Ipas champions reproductive health, rights

By Todd Cohen

CHAPEL HILL, N.C. — In 1973, the U.S. Senate approved an amendment to the Foreign Assistance Act that was sponsored by the late Sen. Jesse Helms of North Carolina and barred the use of U.S. foreign aid to support abortion services abroad, even in countries in which abortion was legal.

Passage of the Helms amendment ended support by the U.S. Agency for International Development to develop a technology known as “manual vacuum aspiration,” or MVA, a hand-held instrument designed for simple and safe use in uterine evacuation.

So a group of researchers and others associated with the University of North Carolina at Chapel Hill created International Pregnancy Advisory Services, a nonprofit now known as Ipas, to raise private funds to complete development of the technology and distribute it.

Ipas, with a startup staff of about five people, began manufacturing the instrument at a plant in Carrboro, and in its early years distributed about 25,000 devices a year, while also funding free-standing abortion and family planning clinics in 11 countries, mainly in Latin America and Asia.

This year, as it celebrates its 40th anniversary, Ipas operates with an annual budget of $60 million, mostly from U.S. foundations and six European governments, and a staff of over 370 people, including 142 at its headquarters in Chapel Hill and the remainder at offices in 14 countries, mainly in Africa and Asia plus a few in Latin America.

And while it continues to support the manufacture and distribution of the MVA instrument, including 200,000 in 2012, Ipas provides a broad range of programs, support and advocacy in the area of women’s health.

“Our unique mission is to reduce maternal deaths and injuries due to unsafe abortions, and to increase women’s ability to exercise their sexual and reproductive rights, with a special focus on the right to safe abortion,” says Liz Maguire, president and CEO of Ipas.

Despite significant progress over the past 40 years, accomplishing that mission faces big obstacles, including continuing stigma about and growing restrictions on abortions in the U.S. and some other countries, says Maguire, who previously served as director of the Office of Population and Reproductive Health for USAID in Washington, D.C.

Every year, over 21 million women throughout the world undergo an unsafe abortion because they lack access to safe care, Maguire says, while 47,000 women a year die from unsafe abortions and over 5 million women a year are injured so seriously from unsafe abortions that they require hospitalization, with over 91 percent of those deaths and injuries occurring in Africa and South Central  Asia.

“The women who suffer the most tend to be the most disadvantaged, including women who are poor, or live in rural areas and lack access to services, or young women who may lack information about services, Maguire says.

“There should be no unsafe abortions,” she says. “It’s a simple, safe procedure when done by a trained provider under good conditions.”

Ipas trains and equips health care providers, and provides assistance to health care systems.

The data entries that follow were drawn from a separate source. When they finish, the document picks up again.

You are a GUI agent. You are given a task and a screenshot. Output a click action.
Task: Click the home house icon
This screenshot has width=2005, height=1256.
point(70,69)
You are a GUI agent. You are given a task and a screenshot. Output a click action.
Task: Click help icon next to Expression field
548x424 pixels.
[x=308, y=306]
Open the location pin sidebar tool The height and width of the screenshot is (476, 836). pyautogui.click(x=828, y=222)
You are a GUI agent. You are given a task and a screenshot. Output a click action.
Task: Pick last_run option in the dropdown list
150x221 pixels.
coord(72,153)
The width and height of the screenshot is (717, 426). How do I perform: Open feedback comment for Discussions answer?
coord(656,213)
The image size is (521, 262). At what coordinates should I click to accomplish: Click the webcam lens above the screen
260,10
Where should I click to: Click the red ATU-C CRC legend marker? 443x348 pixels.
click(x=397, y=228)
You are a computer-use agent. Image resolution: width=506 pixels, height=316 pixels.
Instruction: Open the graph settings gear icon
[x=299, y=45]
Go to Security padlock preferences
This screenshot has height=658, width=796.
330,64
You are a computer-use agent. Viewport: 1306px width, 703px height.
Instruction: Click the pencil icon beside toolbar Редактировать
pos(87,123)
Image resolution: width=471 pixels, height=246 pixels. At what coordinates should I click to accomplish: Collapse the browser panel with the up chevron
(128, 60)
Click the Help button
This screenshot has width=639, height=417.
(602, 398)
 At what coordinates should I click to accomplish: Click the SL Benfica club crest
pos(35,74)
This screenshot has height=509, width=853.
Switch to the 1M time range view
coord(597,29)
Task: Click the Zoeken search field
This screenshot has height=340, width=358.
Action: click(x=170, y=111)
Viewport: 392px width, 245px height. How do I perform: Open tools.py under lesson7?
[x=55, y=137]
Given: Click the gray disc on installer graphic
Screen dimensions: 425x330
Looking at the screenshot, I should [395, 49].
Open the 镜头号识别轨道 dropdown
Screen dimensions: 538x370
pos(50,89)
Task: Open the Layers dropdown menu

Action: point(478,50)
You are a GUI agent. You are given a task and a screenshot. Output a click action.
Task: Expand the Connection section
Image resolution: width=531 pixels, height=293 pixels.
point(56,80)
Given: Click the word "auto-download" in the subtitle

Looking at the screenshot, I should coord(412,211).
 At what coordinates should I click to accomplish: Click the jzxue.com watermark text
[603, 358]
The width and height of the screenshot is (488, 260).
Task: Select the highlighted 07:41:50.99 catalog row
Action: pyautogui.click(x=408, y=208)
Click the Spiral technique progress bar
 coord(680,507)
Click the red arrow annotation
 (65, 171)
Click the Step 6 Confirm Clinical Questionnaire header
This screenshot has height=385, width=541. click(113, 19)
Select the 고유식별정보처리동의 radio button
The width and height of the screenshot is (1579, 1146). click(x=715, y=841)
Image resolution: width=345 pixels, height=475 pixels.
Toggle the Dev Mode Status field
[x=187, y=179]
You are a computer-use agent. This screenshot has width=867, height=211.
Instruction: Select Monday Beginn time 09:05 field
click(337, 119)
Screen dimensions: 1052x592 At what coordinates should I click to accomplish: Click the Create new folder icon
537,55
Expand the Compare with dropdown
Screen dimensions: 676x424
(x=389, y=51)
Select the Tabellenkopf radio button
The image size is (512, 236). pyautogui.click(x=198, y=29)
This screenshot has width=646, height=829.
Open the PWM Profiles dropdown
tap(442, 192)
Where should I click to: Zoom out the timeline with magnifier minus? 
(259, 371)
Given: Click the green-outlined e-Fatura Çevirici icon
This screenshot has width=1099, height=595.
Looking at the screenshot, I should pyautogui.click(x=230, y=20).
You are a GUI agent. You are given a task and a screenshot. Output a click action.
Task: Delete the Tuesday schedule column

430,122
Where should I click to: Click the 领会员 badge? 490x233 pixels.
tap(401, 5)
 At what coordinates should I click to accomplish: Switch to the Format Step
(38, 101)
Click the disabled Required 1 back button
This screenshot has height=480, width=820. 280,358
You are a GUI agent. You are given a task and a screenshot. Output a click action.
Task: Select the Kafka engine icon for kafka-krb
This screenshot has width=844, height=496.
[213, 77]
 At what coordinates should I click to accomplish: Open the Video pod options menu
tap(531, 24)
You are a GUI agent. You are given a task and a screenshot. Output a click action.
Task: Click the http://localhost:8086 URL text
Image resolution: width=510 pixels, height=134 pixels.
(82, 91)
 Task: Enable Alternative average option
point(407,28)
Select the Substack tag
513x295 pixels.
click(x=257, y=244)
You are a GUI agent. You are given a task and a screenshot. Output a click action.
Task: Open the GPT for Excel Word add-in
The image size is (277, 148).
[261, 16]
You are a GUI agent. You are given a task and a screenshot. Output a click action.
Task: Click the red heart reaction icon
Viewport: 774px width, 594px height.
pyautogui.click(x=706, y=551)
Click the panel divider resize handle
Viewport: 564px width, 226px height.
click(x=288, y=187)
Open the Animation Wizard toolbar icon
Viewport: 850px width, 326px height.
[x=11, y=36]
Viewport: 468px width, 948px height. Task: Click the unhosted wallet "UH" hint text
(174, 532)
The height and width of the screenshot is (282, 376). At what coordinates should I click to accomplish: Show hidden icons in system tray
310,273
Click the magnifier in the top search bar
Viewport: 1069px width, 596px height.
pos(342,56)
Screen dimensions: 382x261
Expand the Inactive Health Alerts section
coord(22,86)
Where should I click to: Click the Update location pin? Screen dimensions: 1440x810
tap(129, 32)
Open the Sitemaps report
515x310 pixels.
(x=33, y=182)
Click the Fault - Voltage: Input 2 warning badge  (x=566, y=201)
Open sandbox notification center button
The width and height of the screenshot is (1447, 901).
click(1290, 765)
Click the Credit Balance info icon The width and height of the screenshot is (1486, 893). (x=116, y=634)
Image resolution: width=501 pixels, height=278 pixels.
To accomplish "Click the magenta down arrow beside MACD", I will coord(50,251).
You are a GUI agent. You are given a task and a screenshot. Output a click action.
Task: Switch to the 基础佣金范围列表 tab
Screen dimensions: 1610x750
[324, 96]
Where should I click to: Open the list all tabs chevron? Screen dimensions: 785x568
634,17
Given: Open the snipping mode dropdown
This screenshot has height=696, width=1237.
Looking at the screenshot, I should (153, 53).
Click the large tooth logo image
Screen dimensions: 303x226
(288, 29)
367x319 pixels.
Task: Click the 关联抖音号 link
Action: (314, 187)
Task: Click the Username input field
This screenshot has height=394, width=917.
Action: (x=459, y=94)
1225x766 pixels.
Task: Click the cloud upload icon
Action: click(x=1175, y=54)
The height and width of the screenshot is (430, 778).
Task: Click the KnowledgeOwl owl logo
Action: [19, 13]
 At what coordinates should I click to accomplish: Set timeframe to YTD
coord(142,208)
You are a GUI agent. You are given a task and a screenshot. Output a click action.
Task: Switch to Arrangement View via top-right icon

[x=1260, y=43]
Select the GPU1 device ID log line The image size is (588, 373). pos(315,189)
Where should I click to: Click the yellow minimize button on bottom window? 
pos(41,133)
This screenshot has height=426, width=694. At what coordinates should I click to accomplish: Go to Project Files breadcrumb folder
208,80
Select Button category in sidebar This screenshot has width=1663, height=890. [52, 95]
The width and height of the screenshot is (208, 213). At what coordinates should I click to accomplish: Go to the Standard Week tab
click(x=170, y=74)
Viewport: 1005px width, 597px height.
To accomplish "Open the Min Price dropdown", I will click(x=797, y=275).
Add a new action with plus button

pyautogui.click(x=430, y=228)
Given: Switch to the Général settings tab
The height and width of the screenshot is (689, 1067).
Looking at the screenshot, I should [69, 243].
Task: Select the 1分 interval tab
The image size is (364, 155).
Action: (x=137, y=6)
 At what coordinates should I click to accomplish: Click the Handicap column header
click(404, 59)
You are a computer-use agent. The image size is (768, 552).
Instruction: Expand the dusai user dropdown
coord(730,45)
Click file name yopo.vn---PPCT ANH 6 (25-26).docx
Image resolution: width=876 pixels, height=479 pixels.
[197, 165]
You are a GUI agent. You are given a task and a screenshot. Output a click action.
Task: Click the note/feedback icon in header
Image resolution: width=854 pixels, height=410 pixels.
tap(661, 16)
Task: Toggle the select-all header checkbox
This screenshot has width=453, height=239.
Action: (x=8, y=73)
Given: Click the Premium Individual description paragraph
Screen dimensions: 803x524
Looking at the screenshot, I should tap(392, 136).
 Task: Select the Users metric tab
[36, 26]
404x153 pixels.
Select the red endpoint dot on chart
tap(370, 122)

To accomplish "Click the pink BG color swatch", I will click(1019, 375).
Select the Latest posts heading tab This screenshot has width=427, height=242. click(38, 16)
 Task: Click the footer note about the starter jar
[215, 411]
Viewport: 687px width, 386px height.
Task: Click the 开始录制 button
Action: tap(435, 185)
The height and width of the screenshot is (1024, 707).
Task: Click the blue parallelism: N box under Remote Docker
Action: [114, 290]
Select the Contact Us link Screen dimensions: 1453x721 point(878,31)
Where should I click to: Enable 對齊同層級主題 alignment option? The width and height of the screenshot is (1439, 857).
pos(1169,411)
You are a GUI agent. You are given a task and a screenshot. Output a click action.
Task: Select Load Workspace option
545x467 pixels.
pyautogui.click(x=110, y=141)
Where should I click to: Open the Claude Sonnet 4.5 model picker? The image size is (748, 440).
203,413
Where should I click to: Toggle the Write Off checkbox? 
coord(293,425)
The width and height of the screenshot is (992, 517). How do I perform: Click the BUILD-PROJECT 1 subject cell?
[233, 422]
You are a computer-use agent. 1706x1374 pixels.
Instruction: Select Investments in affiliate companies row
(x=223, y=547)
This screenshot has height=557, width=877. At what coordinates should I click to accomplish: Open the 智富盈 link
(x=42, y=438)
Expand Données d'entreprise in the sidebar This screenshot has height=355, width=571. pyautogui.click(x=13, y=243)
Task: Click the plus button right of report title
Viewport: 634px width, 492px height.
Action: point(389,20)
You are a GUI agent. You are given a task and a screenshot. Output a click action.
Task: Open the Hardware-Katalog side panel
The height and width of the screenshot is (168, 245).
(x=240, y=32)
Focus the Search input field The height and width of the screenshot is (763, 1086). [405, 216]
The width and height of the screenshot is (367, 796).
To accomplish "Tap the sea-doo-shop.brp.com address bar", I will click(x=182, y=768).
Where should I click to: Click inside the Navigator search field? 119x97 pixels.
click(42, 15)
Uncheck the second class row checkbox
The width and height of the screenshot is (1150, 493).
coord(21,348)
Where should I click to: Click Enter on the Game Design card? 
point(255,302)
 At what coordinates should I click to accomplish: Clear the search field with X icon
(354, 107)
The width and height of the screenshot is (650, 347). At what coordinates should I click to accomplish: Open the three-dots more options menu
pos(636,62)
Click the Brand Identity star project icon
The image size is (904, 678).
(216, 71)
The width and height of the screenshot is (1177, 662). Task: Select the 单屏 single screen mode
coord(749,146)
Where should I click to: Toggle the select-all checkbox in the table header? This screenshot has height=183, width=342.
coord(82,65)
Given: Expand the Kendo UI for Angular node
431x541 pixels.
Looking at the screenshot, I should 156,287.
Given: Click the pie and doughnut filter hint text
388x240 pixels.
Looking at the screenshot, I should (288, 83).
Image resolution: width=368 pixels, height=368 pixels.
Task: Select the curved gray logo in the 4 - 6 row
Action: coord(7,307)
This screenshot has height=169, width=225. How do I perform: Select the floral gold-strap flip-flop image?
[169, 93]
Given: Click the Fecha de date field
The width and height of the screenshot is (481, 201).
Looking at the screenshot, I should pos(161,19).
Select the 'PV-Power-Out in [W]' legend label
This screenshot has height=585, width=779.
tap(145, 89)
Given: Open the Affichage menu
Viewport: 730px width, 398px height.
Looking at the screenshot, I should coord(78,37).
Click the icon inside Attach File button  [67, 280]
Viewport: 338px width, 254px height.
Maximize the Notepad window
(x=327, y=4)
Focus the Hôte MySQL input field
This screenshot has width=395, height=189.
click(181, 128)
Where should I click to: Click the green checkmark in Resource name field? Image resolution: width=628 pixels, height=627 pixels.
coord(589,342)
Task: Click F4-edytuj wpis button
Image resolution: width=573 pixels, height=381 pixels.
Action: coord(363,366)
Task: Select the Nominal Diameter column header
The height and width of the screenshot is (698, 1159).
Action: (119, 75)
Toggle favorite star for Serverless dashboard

It works to ensure ready access to medical equipment and drugs needed for safe abortion care, and to make sure women have community-based access to information and care.

It also works with local partners and supports local efforts to ease restrictive laws and policies. It conducts research and evaluation to support changes in programs and policies. And it works with local and regional partners, and has a special focus on the needs of women under age 25.

Despite progress and in the face of severe restrictions that continue to affect millions of women, Maguire says, Ipas is working as part of a global movement to “ensure that abortion is legal and safe and accessible and affordable for  all women, not just women who have the means to access safe care.”

Ipas also is working to eliminate the stigma around abortion,  to end gender inequality and sexual violence, and to push for continuing policy reform.

“Women have the right to safe abortions, to determine their reproductive futures, but in too many cases women can’t exercise fully their rights,” Maguire says. “No women should have to suffer or die because of an unwanted pregnancy and an unsafe abortion.”